米EVベンチャーのテスラ・モーターズが、屋根と一体化した斬新な太陽光パネルを発表した。遠目には太陽光パネルと分からない意匠が特徴の製品で、2017年夏から米国で生産を開始する。同時に容量を倍増した新型蓄電池も発表した。SolarCityの買収計画、パナソニックとの提携推進など、EVメーカーの枠を越えたテスラの「総合エネルギー企業化」への動きが加速している。今後の同社の戦略の鍵となるのは、SolarCityの買収手続きをいつ完了できるかになりそうだ。

» 2016年11月01日 07時00分 公開
[陰山遼将スマートジャパン]

 米国の電気自動車(EV)ベンチャーであるTesla Motors(以下、テスラ)は2016年10月28日(現地時間)、住宅用の屋根タイルと一体化した太陽光パネル「Solar Roof」を発表した(図1)。同社が買収手続きを進める米国の太陽光パネルメーカーSolarCity(ソーラーシティ)と共同開発した製品で、2017年夏から米国で生産を開始する見込み。

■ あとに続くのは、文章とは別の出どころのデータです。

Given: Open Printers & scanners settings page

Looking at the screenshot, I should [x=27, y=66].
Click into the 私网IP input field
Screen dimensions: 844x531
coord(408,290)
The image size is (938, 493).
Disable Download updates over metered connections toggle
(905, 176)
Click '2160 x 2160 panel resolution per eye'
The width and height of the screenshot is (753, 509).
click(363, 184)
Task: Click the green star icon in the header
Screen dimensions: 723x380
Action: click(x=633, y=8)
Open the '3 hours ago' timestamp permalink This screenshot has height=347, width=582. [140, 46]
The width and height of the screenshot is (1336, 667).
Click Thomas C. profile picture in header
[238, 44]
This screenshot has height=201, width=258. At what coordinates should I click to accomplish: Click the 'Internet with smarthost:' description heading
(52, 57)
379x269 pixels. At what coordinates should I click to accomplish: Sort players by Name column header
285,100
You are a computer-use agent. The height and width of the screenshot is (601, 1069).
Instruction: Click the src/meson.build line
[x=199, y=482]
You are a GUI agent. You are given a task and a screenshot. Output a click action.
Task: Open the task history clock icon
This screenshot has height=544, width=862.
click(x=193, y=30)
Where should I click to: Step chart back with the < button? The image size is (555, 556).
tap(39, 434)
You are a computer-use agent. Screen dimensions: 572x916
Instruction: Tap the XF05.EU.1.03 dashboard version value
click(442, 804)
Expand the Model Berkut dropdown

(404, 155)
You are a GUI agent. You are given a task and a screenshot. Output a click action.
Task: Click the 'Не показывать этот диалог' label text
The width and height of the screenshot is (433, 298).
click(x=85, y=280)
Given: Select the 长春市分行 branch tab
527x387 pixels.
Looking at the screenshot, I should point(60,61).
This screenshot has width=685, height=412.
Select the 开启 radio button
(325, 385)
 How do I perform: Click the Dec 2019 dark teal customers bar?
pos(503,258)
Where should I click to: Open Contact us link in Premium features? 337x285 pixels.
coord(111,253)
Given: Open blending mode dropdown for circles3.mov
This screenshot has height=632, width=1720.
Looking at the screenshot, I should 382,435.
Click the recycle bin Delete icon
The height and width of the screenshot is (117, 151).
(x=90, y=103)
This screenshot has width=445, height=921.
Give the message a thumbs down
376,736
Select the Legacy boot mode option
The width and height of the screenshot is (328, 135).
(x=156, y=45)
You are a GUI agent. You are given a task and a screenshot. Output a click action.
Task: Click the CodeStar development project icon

図1 開発した「Solar Roof」を手にするTesla Motors CEOのCEOのイーロン・マスク氏 出典:Tesla Motors

 Solar Roofの最大の特徴は太陽光パネルに見えないという点だ。主に強化ガラス、ルーバーフィルム、高効率太陽電池セルの3層で構成されており、屋根に設置しても遠目からだと一般的な屋根タイルのように見える。現時点では4種類のデザインを公開している(図2・3)。

図2 4種類の「Solar Roof」出典:Tesla Motors
図3 「Solar Roof」を設置した住宅 出典:Tesla Motors

 現時点で発電効率や詳しい価格などは公開されていないが、ソーラーシティによれば一般的な屋根の建築費用と従来の家庭の電気料金の組み合わせよりは安く提供できる見込みとしている。生産は2017年夏から米国で開始する予定だ。製造を行うと見られるのはソーラーシティがニューヨーク州バッファローに建設中の新工場だ。